When trying to balance these desires, Steve Thomas of Lew Geffen Sotheby’s advises homeowners to always leave something for the incoming owner to do to put their own stamp on their new home.
“If you’re not intending to sell right away, invest in improvements that will pay for themselves, and offer a greater return when you do decide to move, such as solar panels/inverters, boreholes or new flooring. The rule of thumb is never to over-capitalise.
“Putting in a no-expenses-spared kitchen might look great, but a R5 million house doesn’t recover the cost of a new R1m kitchen when it sells, and chances are you’re going to have to spend on upgrades to your new home as well to turn it into your new dream space. Rather save the big bucks for that,” Thomas says. Ultimately, a balance must be found between investment and lifestyle, says Knight Frank agent Lyndsay Child.

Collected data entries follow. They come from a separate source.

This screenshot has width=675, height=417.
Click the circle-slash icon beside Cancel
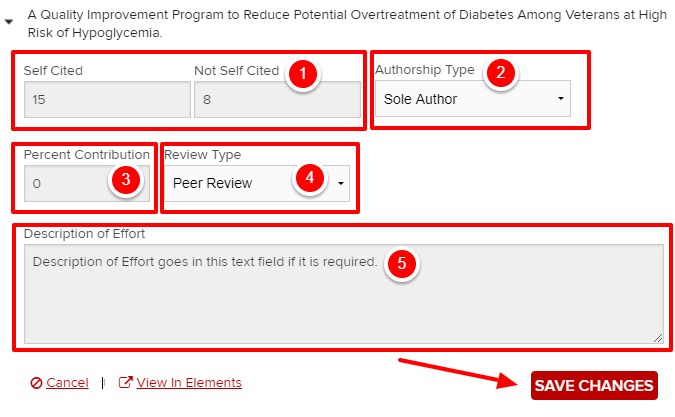(x=36, y=383)
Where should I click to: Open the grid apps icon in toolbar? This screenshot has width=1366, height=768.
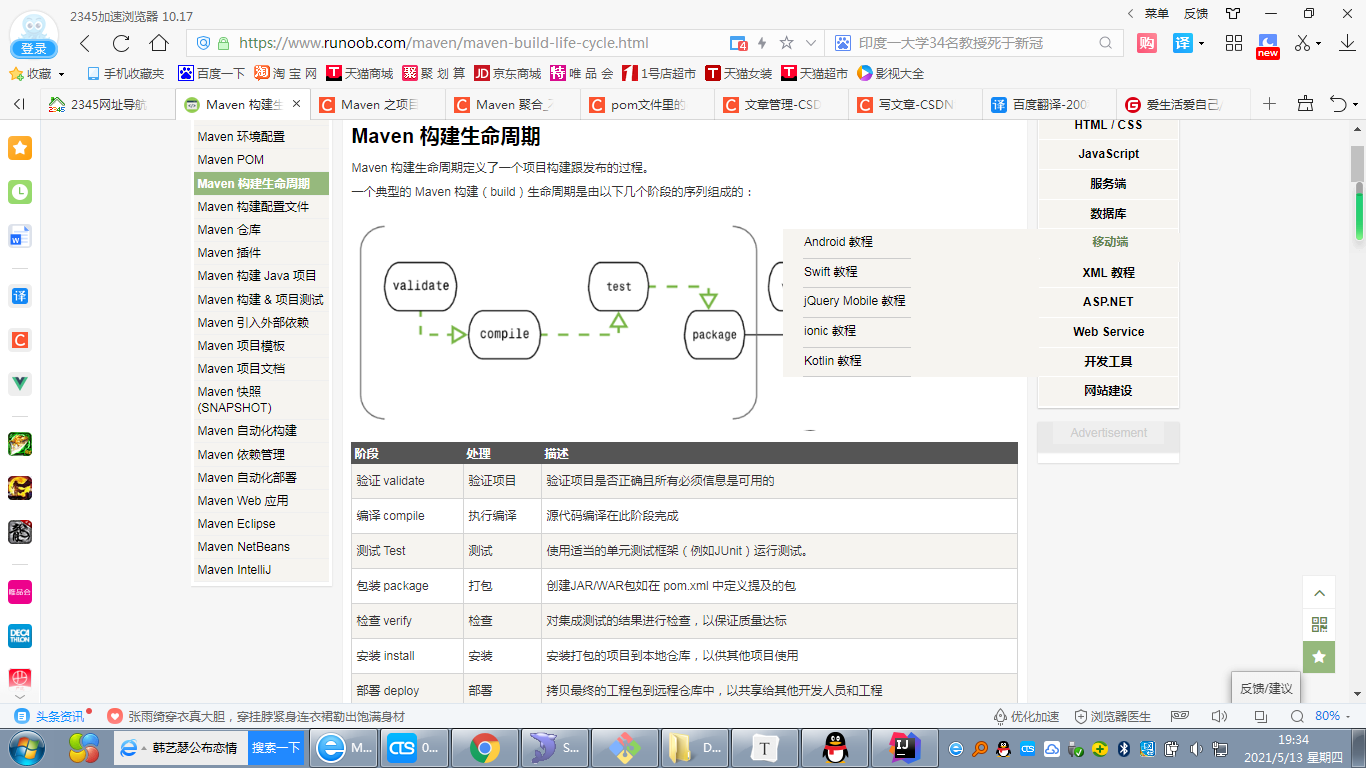point(1234,43)
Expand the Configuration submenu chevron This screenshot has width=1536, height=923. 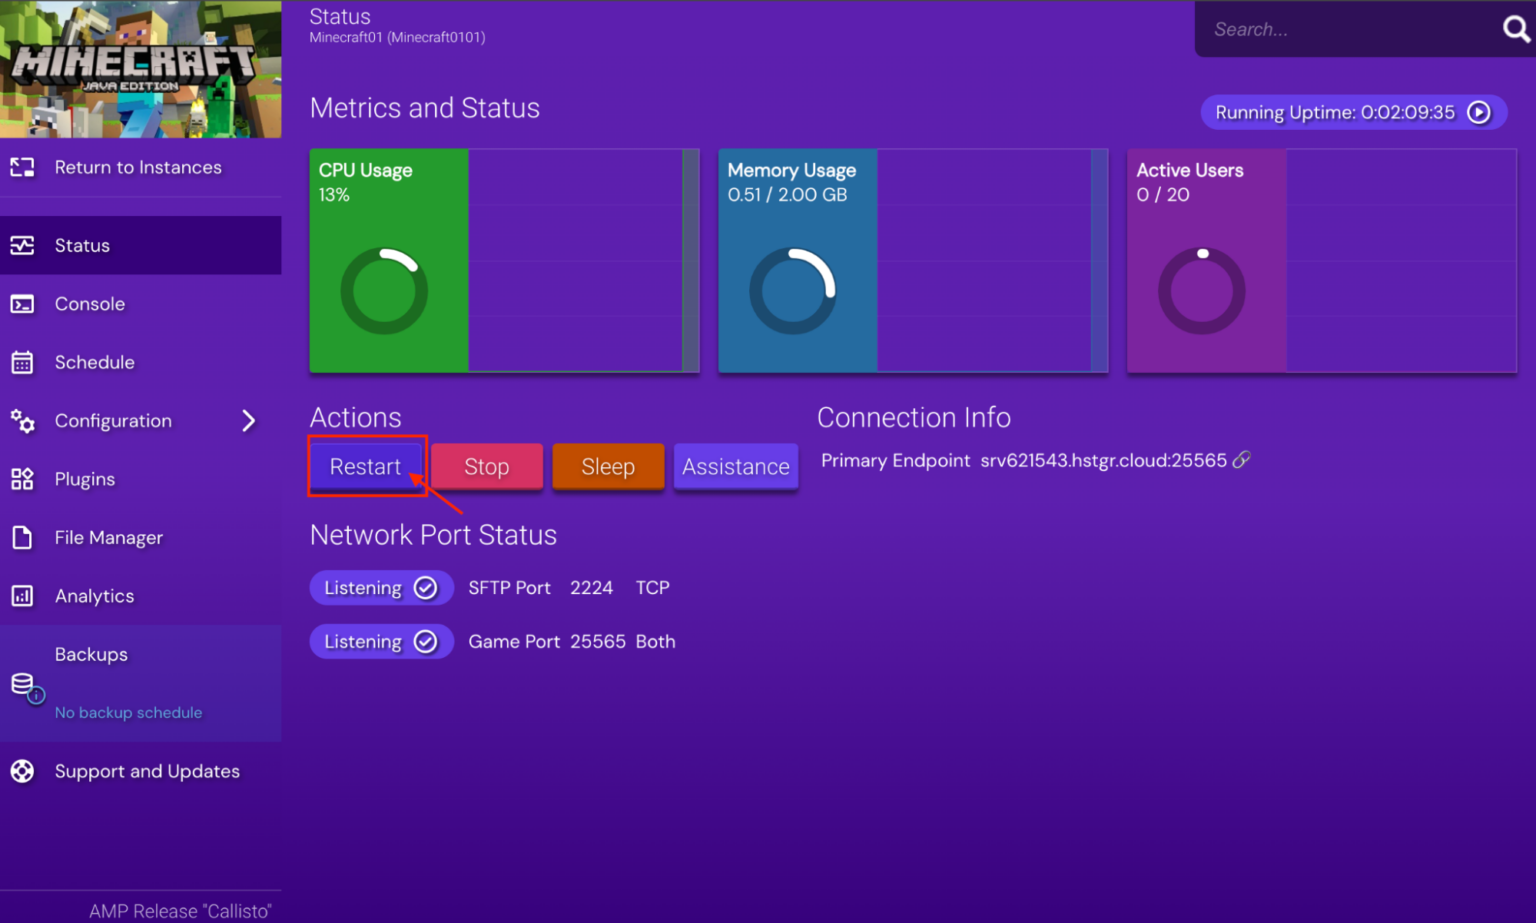[x=249, y=421]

“You want to live in a property that works for you and keeps you comfortable. The home is a sacred place so making it work for your lifestyle is important. Keep yourself happy but be reasonable. If you have eccentric taste, know that it may take longer to find the perfect fit of a buyer when you do decide to sell.”
Being sure to not over-capitalise is one of the most important things to consider, emphasises Mike Greeff of Greeff Christie’s Real Estate.
“Homeowners who are not wanting to sell or, rather, do not envision themselves selling in the long term, tend to want to use their excess money to make changes to their existing home. There is no argument against maintaining your home, and making minor tweaks where necessary, but owners need to think carefully when considering big changes.”